What this task involves
Retype the data below verbatim; pictures do not belong in the copy.
---------- Data to use
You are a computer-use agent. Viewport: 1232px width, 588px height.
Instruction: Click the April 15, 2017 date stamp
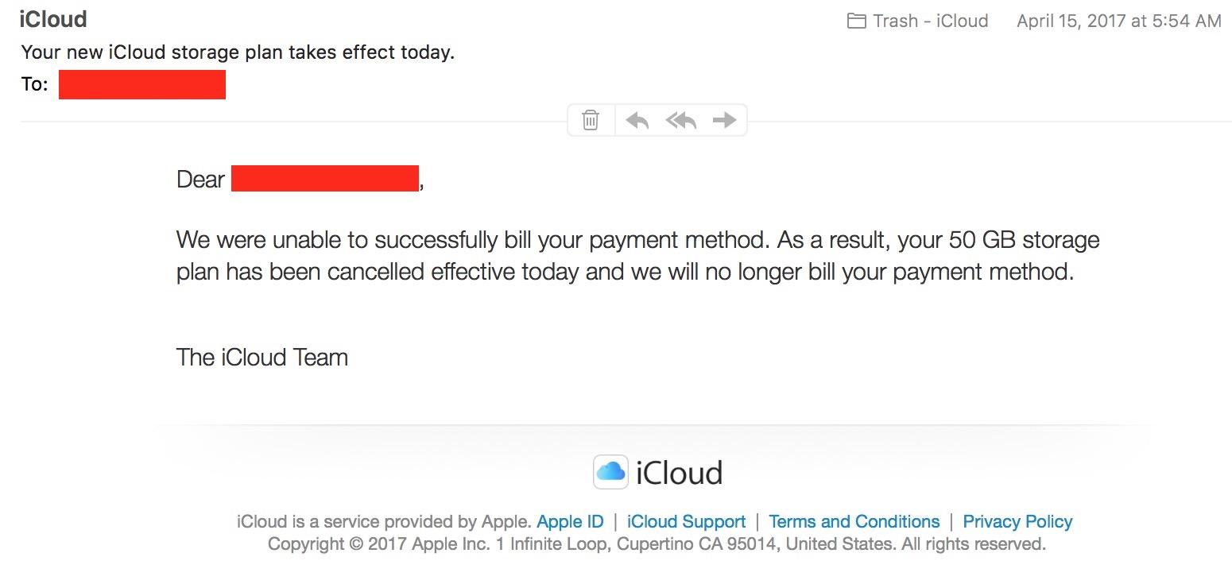(x=1118, y=21)
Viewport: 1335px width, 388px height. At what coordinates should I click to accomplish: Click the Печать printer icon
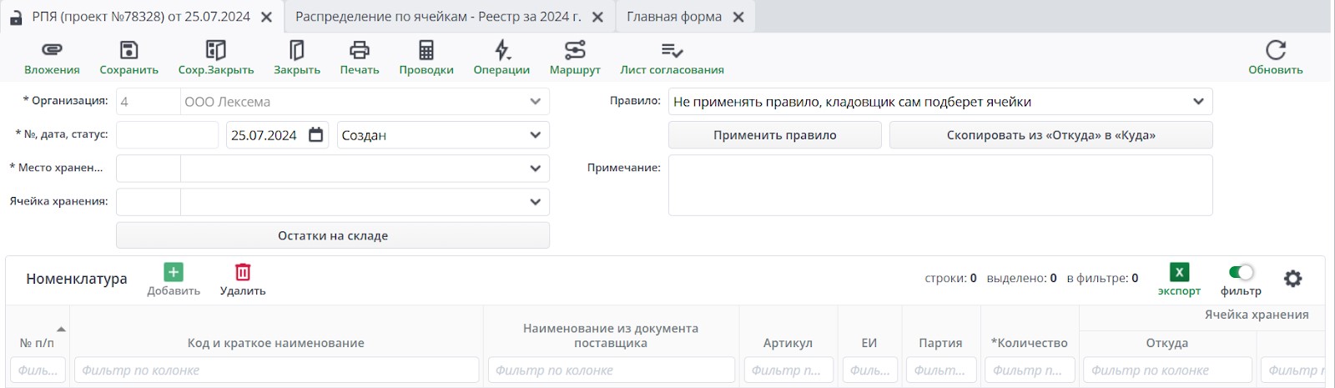tap(359, 50)
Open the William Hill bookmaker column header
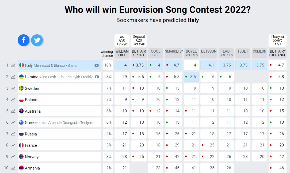 pyautogui.click(x=122, y=53)
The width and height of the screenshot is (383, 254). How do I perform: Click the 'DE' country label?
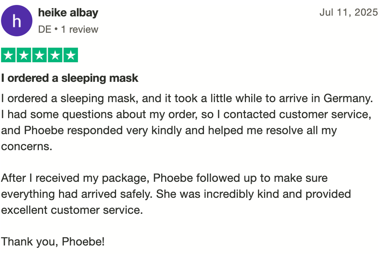pyautogui.click(x=45, y=30)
--------------------
Result of this exercise
You are a computer-use agent. Viewport: 1232px width, 588px height.
Instruction: Click the April 15, 2017 date stamp
(x=1118, y=21)
Viewport: 1335px width, 388px height. At what coordinates should I click to accomplish: Click the Печать printer icon
tap(359, 50)
Open the William Hill bookmaker column header
 pyautogui.click(x=122, y=53)
The width and height of the screenshot is (383, 254). How do I perform: Click the 'DE' country label?
pyautogui.click(x=45, y=30)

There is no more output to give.